Exercises to complete
1 - According to the passage on the 34 Street-Hudson Yards station, how far below street level does its island platform lie?
2 - Carry on the passage about the 34 Street-Hudson Yards station from its final sentence.
-- Begin Document passage --
34 Street-Hudson Yards opened on September 13, 2015. It is the only station on the first new subway extension to open a new station in nearly 26 years (the previous extension was the 63 Street Tunnel with 3 new stations that opened on October 29, 1989). The station became the terminus and only new station after the proposed intermediate stop at 10 Avenue and 41 Street was shelved due to cost-cutting of the 7 Line Extension to the Far West Side. The total cost of the extension was $2.42 billion all funded by the City of New York (the first subway extension entirely funded by the city in about 60 years). The goals of the station were first to provide access to proposed but the never built West Side Stadium. This was instead changed into a major rezoning to facilitate a number of large mixed-use developments. Construction of the extension began in December 2007 with Mayor Michael Bloomberg's goal to open the station before he left office (he took a ceremonial ride on the completed tracks to the incomplete station on December 20, 2013) Major delays, the last ones caused by the failure of the stations inclined plane funicular-like elevators delayed the opening another nearly two years. Amazingly, with all the delays the station opened without TransitWireless cell phone and wifi service, and was wired a few months later.
The station itself consists of a wide cavern with a single island platform 125 feet deep below street level under 11 Avenue. The tunnels continue 8 blocks south of the station to 26 Street, forming tail tracks to store up to 4 trains. For relaying and reversing trains there are diamond crossovers on either side of the station platform. Normally trains reverse before entering the station and can depart from either platform with digital displays indicating the next train and if its local or express. The permanent platform signs indicate that during PM rush hours (when express service is running) all local trains will depart from Track 2 (the western track) and all express trains will depart from Track 1. During hours with only local service either platform is in use.
-- End Document passage --
-- Begin Raw data --
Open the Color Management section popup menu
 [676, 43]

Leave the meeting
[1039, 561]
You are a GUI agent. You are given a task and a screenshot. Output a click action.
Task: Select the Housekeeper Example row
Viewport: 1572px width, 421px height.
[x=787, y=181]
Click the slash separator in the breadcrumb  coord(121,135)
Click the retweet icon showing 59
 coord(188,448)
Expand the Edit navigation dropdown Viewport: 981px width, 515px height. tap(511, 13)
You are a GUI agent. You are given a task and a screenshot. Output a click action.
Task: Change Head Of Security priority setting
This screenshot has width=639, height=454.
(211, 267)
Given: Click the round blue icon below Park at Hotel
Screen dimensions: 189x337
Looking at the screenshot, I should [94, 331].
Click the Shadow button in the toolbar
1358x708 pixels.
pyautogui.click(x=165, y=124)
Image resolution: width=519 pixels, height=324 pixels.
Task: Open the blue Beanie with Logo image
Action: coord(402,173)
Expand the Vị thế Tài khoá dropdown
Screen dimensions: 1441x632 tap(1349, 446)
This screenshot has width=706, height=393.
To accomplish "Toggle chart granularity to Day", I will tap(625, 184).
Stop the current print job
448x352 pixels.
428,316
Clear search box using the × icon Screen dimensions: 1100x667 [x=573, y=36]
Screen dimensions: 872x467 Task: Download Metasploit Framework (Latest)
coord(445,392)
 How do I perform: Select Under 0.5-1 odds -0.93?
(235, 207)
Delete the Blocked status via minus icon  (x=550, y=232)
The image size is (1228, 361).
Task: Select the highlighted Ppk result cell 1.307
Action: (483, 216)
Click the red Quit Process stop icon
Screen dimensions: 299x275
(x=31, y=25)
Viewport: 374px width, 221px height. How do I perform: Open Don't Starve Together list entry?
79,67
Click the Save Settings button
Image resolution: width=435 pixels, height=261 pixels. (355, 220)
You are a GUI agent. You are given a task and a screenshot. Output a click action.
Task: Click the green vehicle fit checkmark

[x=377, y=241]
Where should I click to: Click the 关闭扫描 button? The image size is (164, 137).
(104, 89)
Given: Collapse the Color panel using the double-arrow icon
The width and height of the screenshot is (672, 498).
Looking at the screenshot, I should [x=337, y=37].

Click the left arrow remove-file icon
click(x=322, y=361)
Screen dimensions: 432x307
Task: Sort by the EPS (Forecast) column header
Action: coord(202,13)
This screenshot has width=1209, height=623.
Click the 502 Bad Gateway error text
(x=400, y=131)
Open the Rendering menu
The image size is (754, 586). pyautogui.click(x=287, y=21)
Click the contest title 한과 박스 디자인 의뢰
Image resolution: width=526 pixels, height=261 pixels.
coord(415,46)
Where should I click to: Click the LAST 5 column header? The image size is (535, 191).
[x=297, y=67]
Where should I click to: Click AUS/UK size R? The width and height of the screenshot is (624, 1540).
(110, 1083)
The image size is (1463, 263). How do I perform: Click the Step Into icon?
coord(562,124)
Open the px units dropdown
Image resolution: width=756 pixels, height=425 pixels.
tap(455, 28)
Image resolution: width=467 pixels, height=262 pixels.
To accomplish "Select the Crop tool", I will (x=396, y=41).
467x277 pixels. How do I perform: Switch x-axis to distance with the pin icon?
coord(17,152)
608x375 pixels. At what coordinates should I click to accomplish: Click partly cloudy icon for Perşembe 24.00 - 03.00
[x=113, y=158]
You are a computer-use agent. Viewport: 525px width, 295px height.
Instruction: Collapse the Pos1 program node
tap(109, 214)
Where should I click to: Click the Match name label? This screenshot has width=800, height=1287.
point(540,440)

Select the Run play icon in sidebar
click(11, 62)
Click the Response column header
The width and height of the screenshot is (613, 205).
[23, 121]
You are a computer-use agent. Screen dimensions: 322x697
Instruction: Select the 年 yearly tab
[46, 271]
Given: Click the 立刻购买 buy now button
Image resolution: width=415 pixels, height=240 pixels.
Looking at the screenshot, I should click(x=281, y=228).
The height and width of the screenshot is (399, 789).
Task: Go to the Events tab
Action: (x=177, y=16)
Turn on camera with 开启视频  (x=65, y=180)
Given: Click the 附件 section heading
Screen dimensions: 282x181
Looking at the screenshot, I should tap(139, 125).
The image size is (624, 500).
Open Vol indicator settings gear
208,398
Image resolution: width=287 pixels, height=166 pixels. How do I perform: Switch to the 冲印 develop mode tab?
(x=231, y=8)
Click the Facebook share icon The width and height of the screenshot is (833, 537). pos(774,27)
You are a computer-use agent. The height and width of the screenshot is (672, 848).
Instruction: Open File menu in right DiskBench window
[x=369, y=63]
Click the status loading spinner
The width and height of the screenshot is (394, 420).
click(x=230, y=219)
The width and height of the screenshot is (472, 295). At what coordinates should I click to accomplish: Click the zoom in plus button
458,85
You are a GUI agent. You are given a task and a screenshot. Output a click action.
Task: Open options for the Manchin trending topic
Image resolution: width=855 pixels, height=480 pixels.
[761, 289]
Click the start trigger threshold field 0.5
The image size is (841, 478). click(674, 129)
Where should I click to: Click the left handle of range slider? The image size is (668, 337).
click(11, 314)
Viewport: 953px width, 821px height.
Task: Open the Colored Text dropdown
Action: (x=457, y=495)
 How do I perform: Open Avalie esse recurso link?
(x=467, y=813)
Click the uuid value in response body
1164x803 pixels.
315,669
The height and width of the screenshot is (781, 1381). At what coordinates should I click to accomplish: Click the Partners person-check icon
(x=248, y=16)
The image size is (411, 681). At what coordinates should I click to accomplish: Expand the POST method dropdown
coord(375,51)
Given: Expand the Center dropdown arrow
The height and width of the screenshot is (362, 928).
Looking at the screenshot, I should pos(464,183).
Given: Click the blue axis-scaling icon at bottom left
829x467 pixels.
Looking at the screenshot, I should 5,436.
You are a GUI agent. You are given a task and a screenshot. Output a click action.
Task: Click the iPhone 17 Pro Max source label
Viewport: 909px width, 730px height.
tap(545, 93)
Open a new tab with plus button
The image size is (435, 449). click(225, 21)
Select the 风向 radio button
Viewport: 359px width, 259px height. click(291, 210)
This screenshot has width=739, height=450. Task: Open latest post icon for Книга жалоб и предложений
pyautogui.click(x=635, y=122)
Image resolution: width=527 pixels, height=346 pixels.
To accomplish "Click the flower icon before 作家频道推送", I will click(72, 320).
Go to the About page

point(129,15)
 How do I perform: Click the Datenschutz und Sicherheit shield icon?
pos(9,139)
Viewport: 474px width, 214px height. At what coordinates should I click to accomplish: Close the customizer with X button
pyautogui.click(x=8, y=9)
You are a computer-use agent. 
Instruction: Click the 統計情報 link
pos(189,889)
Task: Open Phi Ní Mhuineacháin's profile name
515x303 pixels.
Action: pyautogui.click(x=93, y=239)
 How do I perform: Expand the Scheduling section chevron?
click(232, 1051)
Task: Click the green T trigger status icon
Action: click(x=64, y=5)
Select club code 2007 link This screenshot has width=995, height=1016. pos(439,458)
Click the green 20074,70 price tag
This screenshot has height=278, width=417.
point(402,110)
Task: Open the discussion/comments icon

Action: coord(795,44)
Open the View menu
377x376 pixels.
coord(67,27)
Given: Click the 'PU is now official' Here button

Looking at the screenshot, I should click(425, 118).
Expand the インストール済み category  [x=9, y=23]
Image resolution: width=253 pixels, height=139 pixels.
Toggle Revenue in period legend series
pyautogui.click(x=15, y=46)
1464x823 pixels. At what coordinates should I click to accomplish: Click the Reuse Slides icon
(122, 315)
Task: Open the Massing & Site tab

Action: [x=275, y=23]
-- End Raw data --
Answers to the problems
1 - 125 feet

2 -
The track walls have off-white tile-blocks with silver sheeting between sets of blocks. 34 is outlined in a dark grey color at regular intervals. The MTA is extremely proud of the fact the platform is extremely wide and column-less. Lighting is primarily from tracks of florescent tubes along the platform edges. The platform ceiling is sheathed in silver finishes. Large digital clocks in 24 hour time (as is used by the MTA for operations) are at the northern end of the platform for the train operator and in the middle of the platform for the conductors. These are for departure times. In addition numerous LED displays (that will display countdown clock information once the 7 train receives CBTC scheduled for 2017) are scattered along the platform right now indicating with arrows which platform for the next train.
To leave the platform, eight sets of stairs (the middle six are triple-wide, the ones at the ends of the mezzanine are double-wide) and a single elevator directly in the middle of the platform lead up to a nearly full-length mezzanine (109 feet below street level). This mezzanine is wide and airy. It has curved walls with the same off-white tiles and silver sheeting and slightly indirect lighting as the platform. There are no traditional static advertising panels, just a series of 24, 55-inch vertical digital screens that will show advertising and service advisories.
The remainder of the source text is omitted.